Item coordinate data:
★ ★ ★ ★

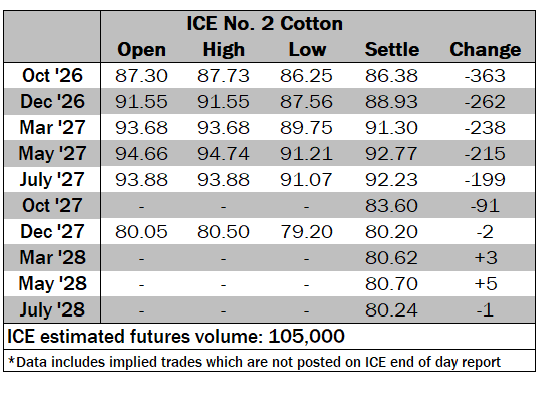Click May '28 settle value 80.70
This screenshot has width=544, height=393.
pos(391,284)
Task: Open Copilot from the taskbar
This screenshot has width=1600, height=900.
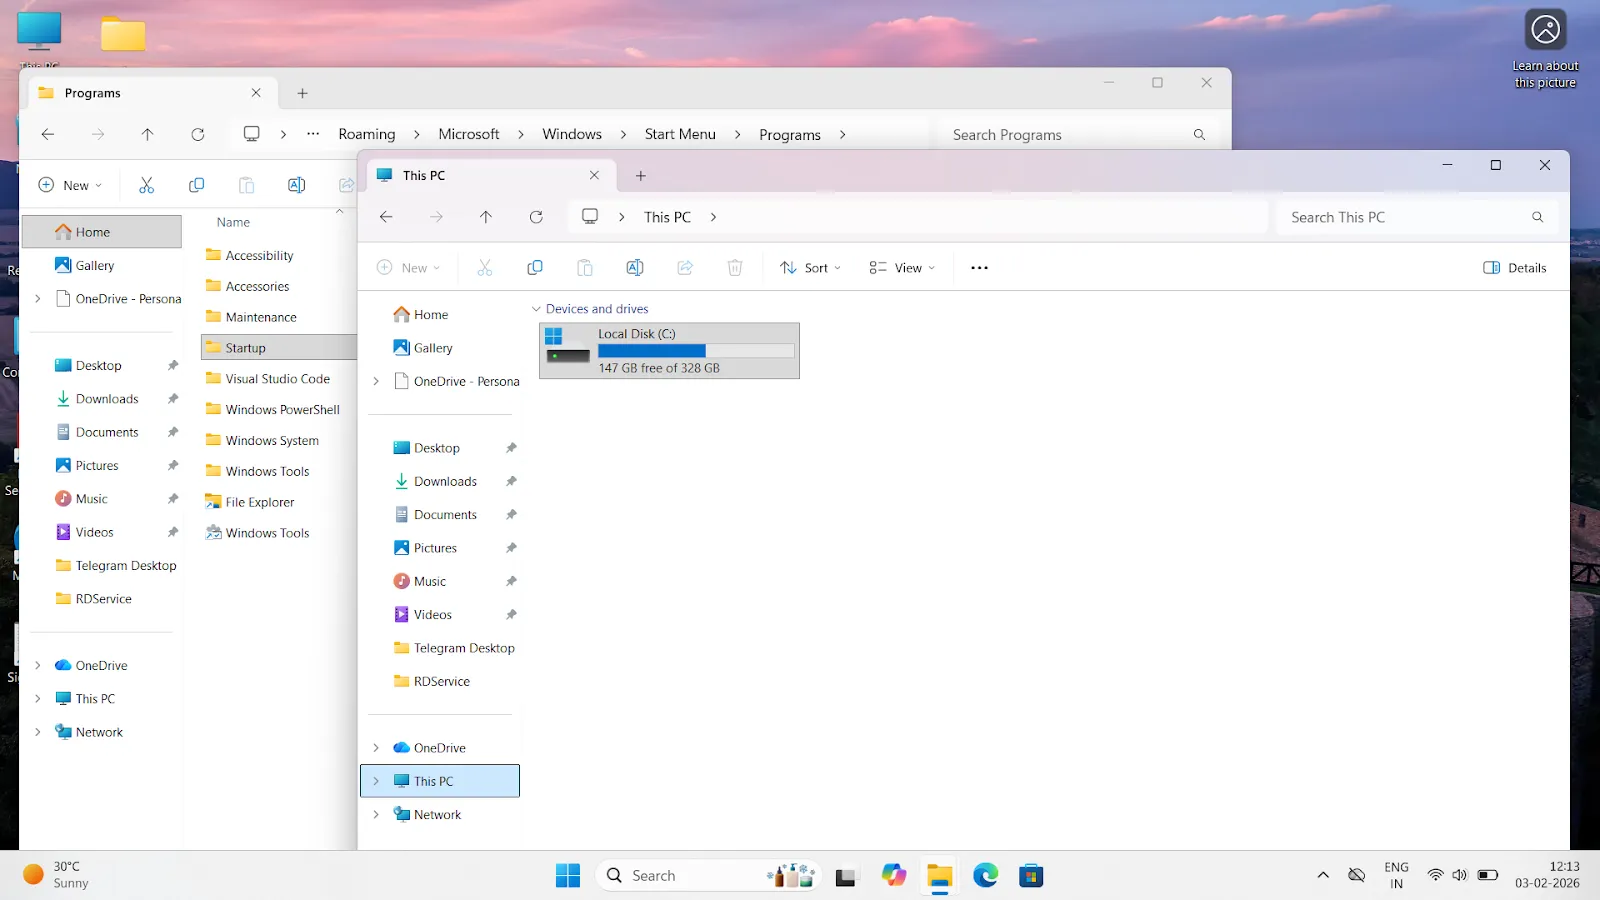Action: (x=893, y=876)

★ ★ ★ ★

Reproduce every entry above word for word, omitting the pictures.

Click May '28 settle value 80.70
This screenshot has width=544, height=393.
pos(391,284)
Task: Open Copilot from the taskbar
This screenshot has width=1600, height=900.
Action: (x=893, y=876)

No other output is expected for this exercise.